Diffusioncma uses the following packages:

* libcmaes (https://github.com/beniz/libcmaes) by Emmanuel Benazera -- CMA-ES Optimizer
* pybind11 (http://pybind11.readthedocs.io) by Jakob Wenzel -- Python Bindings
* lbfgspp (http://yixuan.cos.name/LBFGSpp/) by Yixuan Qui -- Quasi-Newton Optimizer (not supported from Python)
* Eigen -- Linear Algebra in C++
* CMake -- Compile Workflow
* Pytest -- Testing the python interface
* Click -- Python command line interface
* numpy/scipy -- Linear Algebra in Python
* matplotlib -- Plotting in Python
* Boost (optional) -- C++-only command line interface, C++ tests (very coarse-grained testing)


References
----------

.. [1] Andreas Krämer, A. Ghysels, E. Wang, R.M. Venable, J.B. Klauda, B.R. Brooks, R.W. Pastor (2020): Membrane Permeability of Small Molecules from Unbiased Molecular Dynamics Simulations [submitted to J. Chem.

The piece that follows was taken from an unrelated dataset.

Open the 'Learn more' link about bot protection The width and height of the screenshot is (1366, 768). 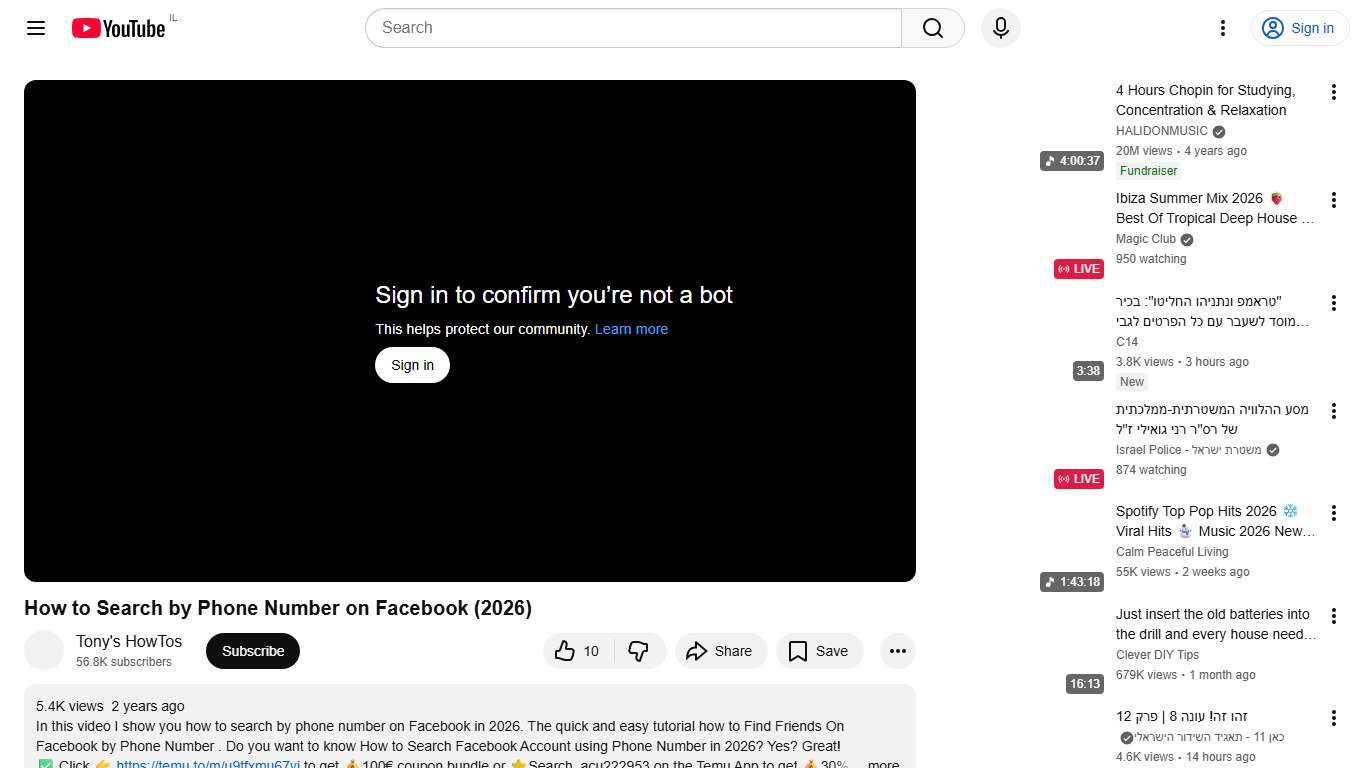point(631,328)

Phys.].
.. [2] Richard M. Venable, A. Krämer, R.W. Pastor: Molecular Dynamics Simulations of Membrane Permeability, Chemical Reviews 119 9 (2019) 5954-5997.
.. [3] Gerhard Hummer, Position-dependent diffusion coefficients and free energies from Bayesian analysis of equilibrium and replica molecular dynamics simulations, New J. Phys. 7 (2005) 34. http://stacks.iop.org/1367-2630/7/i=1/a=034.
.. [4] An Ghysels, R.M. Venable, R.W. Pastor, G. Hummer, Position-Dependent Diffusion Tensors in Anisotropic Media from Simulation: Oxygen Transport in and through Membranes, J. Chem. Theory Comput. 13 (2017) 2962–2976. doi:10.1021/acs.jctc.7b00039.
.. [5] Nikolaus Hansen, A. Ostermeier, Completely Derandomized Self‐Adaptation in Evolution Strategies, Evol. Comput. 9 (2001) 159–195.